Maison autonome, un doux rêve qui devient de plus en plus vivant

Les premiers foyers autosuffisants sont apparus dans les années 2000, à une époque où ce type d’habitat était un discours très dur. Mais aujourd’hui, avec la raréfaction de l’énergie et des matières premières, il est bien mieux perçue : nouveaux diagnostics énergétique, réglementations sur les passoires thermiques… vont vers de meilleures performances pour l’immobilier « vert ».

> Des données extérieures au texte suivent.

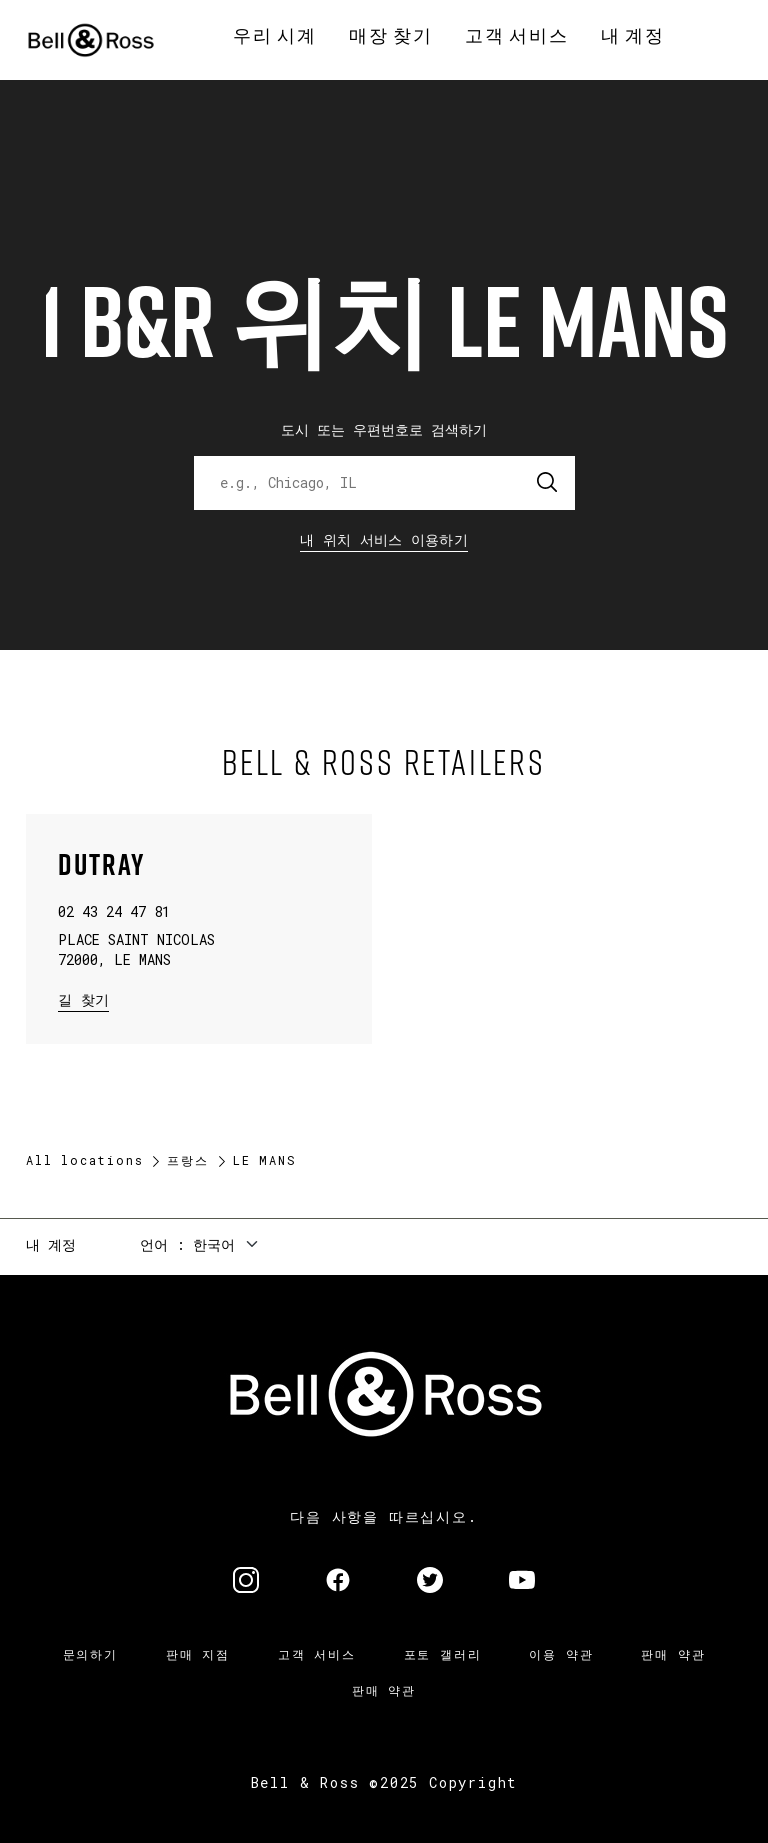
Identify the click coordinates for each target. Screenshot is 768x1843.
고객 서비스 (317, 1654)
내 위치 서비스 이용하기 (384, 539)
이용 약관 (561, 1654)
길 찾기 (83, 998)
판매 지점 (198, 1654)
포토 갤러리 (443, 1654)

Mais le plus gros problème est le prix, qui est de 20 à 30 % plus élevé que la construction traditionnelle. Un peu moins de 3 % maisons autonomes sont vendues chaque année. Une maison dite « passive » confortable consomme moins de 15 kWh/m² d’électricité par an. La température est constante été comme hiver.

Les solutions techniques varient et peuvent être adaptées aux projets et aux priorités des acheteurs. L’ajout de panneaux solaires ou d’éoliennes rend la maison « positive » (produisant plus d’énergie qu’elle n’en consomme). Toutes les commandes sont accessibles via le logiciel qui gère l’éclairage, les volets, le chauffage et la ventilation.

Yourtes, petites maisons, ces mini-maisons de 13 à 20 m² se multiplient également. Ceux qui veulent mettre en pratique leur philosophie de vie se rassemblent dans des écovillages pour partager des réalisations et des ressources pour partager des aventures.